§ **WORK INSTRUCTION**:
Write down exactly the lines of the listing below, beginning with the one containing "Instruction: Uncheck the" and closing with the final line.
Top of INPUT DATA
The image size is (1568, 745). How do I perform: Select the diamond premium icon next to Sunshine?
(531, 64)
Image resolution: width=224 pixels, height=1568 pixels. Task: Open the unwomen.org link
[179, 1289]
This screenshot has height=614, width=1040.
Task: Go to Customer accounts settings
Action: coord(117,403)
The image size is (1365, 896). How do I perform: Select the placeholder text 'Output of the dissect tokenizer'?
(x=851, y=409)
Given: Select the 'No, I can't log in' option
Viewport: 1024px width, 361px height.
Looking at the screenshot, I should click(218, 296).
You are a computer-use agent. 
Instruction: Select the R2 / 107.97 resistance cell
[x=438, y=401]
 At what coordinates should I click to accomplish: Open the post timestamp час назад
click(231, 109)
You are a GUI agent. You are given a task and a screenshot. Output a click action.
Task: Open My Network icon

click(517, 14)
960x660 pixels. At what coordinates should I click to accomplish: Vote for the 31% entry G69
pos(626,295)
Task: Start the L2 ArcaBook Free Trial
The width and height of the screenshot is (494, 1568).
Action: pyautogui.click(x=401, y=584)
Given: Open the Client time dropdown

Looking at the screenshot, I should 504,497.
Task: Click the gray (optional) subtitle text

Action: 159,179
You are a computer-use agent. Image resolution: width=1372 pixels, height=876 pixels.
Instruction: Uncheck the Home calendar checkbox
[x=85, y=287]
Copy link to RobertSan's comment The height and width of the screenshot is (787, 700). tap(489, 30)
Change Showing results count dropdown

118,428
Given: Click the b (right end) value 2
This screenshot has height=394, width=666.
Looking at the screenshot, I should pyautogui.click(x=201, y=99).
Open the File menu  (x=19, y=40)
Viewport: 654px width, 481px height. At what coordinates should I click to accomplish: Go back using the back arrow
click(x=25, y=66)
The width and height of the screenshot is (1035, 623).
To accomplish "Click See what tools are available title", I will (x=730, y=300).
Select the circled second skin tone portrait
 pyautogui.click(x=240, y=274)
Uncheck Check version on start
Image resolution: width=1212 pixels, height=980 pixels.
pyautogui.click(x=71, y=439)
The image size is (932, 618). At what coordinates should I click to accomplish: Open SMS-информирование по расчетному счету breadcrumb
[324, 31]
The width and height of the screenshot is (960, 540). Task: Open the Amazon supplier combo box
Bottom of INPUT DATA
§ **EXERCISE SOLUTION**:
Instruction: Uncheck the Home calendar checkbox
[x=85, y=287]
Copy link to RobertSan's comment The height and width of the screenshot is (787, 700). tap(489, 30)
Change Showing results count dropdown

118,428
Given: Click the b (right end) value 2
This screenshot has height=394, width=666.
Looking at the screenshot, I should pyautogui.click(x=201, y=99).
Open the File menu  (x=19, y=40)
Viewport: 654px width, 481px height. At what coordinates should I click to accomplish: Go back using the back arrow
click(x=25, y=66)
The width and height of the screenshot is (1035, 623).
To accomplish "Click See what tools are available title", I will (x=730, y=300).
Select the circled second skin tone portrait
 pyautogui.click(x=240, y=274)
Uncheck Check version on start
Image resolution: width=1212 pixels, height=980 pixels.
pyautogui.click(x=71, y=439)
The image size is (932, 618). At what coordinates should I click to accomplish: Open SMS-информирование по расчетному счету breadcrumb
[324, 31]
The width and height of the screenshot is (960, 540). Task: Open the Amazon supplier combo box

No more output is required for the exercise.